● **Work required**
Write the next part of the interview with comic book writer Jay Faerber, picking up after its last answer.

● **Given passage**
★ ★ ★ ★

JAY FAERBER

The following is an e-mail interview with JAY FAERBER, who has written titles from GENERATION X to NEW WARRIORS. This interview was conducted on February 17, 1999.

JOHN DALTON: What is your earliest comic book memory?

JAY FAERBER: That's a tough one, actually. I remember my first issue of NEW TEEN TITANS was #25 where the Titans were in space fighting Starfire's evil sister. I was ten years old, and it blew my mind that Robin was leading his own team of teenage super-heroes!

JOHN DALTON: What, in your early life, prepared you to work in comics?

JAY FAERBER: All through school I thought I wanted to DRAW comics, not write them. Problem was, I didn't have anyone to write them for me. So I wrote and drew my own, in pencil. By my freshman year in college, I realized I couldn't draw, so I dropped out of the Art program and became an English major.

JOHN DALTON: How did you get your first break in comics?

JAY FAERBER: After pestering numerous DC editors with all kinds of submissions for the better part of a year, my pal Devin Grayson convinced editor Eddie Berganza to let me write a 10-page Wonder Girl story for the SECRET ORIGINS 80-PAGE GIANT. At almost that exact same time, I struck up a friendship with Marvel editor Frank Pittarese (sparked by our common interest in the soap opera General Hospital, if you can believe it), and he asked me to write the last issue of WHAT IF, #114.

JOHN DALTON: You are writing GENERATION X and getting ready to reboot a long-time fan fave, THE NEW WARRORS. What is it you like about teen heroes?

JAY FAERBER: I guess it's just that my favorite comic, growing up, was NEW TEEN TITANS. I like the arrogance that teenagers have. And I don't mean that in a mean way. I just mean that they have a tendency to think they know it all, and that allows them a certain freedom. It's attractive. But I gotta tell you, I'm starting to feel typecast! Nearly all of my published work (WHAT IF, GenX, TITANS SECRET FILES, the upcoming YOUNG JUSTICE 80-PAGE GIANT) has been about teenage superheroes. I wanna write grown-ups, too!

★ ★ ★ ★

● **Records provided**
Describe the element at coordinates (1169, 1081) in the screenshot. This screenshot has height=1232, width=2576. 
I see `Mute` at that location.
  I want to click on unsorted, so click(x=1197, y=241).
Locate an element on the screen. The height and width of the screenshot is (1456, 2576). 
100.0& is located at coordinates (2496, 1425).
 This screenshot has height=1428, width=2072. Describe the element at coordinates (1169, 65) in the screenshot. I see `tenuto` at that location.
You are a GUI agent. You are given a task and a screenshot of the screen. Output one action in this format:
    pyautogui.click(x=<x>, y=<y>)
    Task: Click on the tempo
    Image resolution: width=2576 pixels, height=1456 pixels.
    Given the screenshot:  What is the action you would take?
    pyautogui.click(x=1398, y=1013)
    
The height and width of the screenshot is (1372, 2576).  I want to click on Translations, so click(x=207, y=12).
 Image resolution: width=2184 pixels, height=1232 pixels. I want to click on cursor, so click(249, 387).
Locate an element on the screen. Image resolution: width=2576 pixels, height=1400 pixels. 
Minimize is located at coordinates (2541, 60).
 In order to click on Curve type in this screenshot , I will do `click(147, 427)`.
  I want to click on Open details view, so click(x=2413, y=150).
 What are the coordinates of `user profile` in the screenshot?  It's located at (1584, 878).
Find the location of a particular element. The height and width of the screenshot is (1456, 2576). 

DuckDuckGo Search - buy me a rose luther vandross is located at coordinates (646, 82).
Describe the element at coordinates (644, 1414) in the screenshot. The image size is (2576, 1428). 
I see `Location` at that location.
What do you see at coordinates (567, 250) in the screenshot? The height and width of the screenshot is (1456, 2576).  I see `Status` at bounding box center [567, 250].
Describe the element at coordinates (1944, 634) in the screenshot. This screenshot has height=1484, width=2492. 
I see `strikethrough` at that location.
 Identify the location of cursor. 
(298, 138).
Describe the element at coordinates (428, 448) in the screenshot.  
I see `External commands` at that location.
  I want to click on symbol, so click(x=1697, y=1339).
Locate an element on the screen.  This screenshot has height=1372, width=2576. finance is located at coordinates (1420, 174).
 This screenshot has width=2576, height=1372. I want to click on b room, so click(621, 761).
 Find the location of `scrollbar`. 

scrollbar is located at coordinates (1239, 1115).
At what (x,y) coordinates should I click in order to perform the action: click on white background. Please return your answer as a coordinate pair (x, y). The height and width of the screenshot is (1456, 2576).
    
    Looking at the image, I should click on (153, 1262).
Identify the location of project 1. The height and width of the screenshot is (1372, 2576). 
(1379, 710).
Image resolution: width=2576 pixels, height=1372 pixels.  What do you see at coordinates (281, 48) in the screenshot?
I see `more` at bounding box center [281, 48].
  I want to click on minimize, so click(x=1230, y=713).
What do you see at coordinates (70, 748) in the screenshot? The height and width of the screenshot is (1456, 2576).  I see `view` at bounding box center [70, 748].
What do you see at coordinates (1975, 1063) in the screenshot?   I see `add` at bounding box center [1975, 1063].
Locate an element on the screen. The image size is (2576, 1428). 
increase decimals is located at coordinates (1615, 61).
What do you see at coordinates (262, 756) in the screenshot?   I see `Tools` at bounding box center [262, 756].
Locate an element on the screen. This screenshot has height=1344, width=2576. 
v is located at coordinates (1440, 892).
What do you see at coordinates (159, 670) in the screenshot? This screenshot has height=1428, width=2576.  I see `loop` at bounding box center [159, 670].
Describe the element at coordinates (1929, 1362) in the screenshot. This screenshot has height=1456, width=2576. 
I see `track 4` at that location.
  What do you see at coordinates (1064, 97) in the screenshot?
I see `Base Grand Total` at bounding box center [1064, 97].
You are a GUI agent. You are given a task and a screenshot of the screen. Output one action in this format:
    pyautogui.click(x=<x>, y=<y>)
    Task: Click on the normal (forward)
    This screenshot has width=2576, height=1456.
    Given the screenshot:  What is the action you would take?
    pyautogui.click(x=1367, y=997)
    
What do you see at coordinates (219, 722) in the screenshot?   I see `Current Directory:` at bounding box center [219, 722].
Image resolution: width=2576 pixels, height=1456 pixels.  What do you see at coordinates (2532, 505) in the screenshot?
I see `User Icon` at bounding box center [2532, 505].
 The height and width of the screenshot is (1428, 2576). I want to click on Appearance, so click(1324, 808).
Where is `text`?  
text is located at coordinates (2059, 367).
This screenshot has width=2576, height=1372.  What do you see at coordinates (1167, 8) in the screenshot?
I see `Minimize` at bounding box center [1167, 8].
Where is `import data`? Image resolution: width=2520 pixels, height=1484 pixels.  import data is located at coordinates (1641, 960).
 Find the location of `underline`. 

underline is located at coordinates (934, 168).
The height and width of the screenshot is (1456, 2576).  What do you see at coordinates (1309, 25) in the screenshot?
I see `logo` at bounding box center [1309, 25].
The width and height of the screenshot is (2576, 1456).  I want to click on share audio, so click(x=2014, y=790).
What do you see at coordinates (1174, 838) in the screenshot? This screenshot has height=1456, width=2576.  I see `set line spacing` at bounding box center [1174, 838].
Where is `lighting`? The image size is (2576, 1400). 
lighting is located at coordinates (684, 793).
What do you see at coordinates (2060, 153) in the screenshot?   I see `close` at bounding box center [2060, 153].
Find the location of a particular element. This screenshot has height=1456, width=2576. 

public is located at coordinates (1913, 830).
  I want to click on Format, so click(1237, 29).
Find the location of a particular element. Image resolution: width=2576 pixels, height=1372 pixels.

★ ★ ★ ★

● **Exercise result**
JOHN DALTON: What are you most proud of that you have done in comics so far?

JAY FAERBER: Oh geez...Probably the new characters artist Gregg Schigiel and I invented for that WHAT IF issue. We invented five teenage offspring of established Marvel heroes. We nicknamed them the "Secret Warriors", and they just really "clicked." We have SO many stories in mind for those kids, if Marvel would only let us tell them.

JOHN DALTON: What is your "dream project" in comics?

JAY FAERBER: Well, a couple months ago I woulda said, "to revive NEW WARRIORS." But I guess I have to scratch that off my "to do" list, hunh? I really want to bring back the SUICIDE SQUAD. Most of my stuff so far has been pretty "light", but I really want to tackle some darker, more adult concepts, and I think I could do a killer SUICIDE SQUAD.

JOHN DALTON: As the 20th century winds down, what do you see happening in comics in the next century?

JAY FAERBER: I try not to think too much about "the state of the industry." It makes my head hurt. I just concentrate on telling the best stories I can.